### TASK STATEMENT
List every line from the one containing "Where should I" through the end as a Markdown table with the columns Row and Line text. Skip blank lines and leave out the pictures.

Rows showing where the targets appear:

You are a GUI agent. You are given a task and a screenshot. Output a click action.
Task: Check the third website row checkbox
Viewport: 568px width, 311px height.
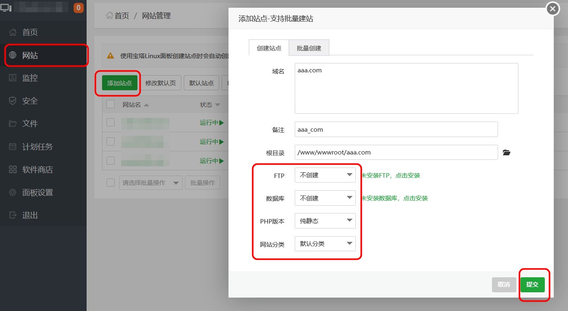pyautogui.click(x=111, y=161)
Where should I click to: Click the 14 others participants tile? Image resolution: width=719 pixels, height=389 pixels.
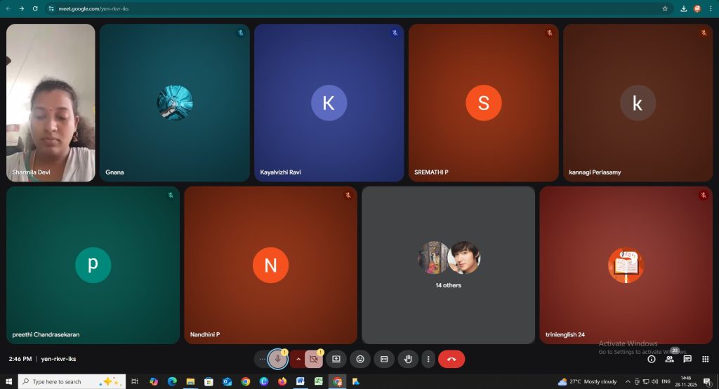[x=448, y=265]

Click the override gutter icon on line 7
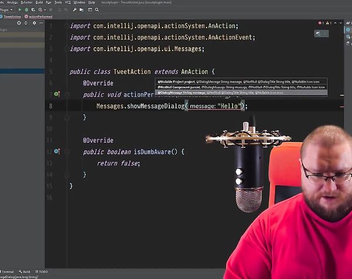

### ANSWER FOR THIS EXERCISE
| Row | Line text |
|---|---|
| 1 | Where should I click to: Click the 14 others participants tile? Image resolution: width=719 pixels, height=389 pixels. |
| 2 | [x=448, y=265] |
| 3 | Click the override gutter icon on line 7 |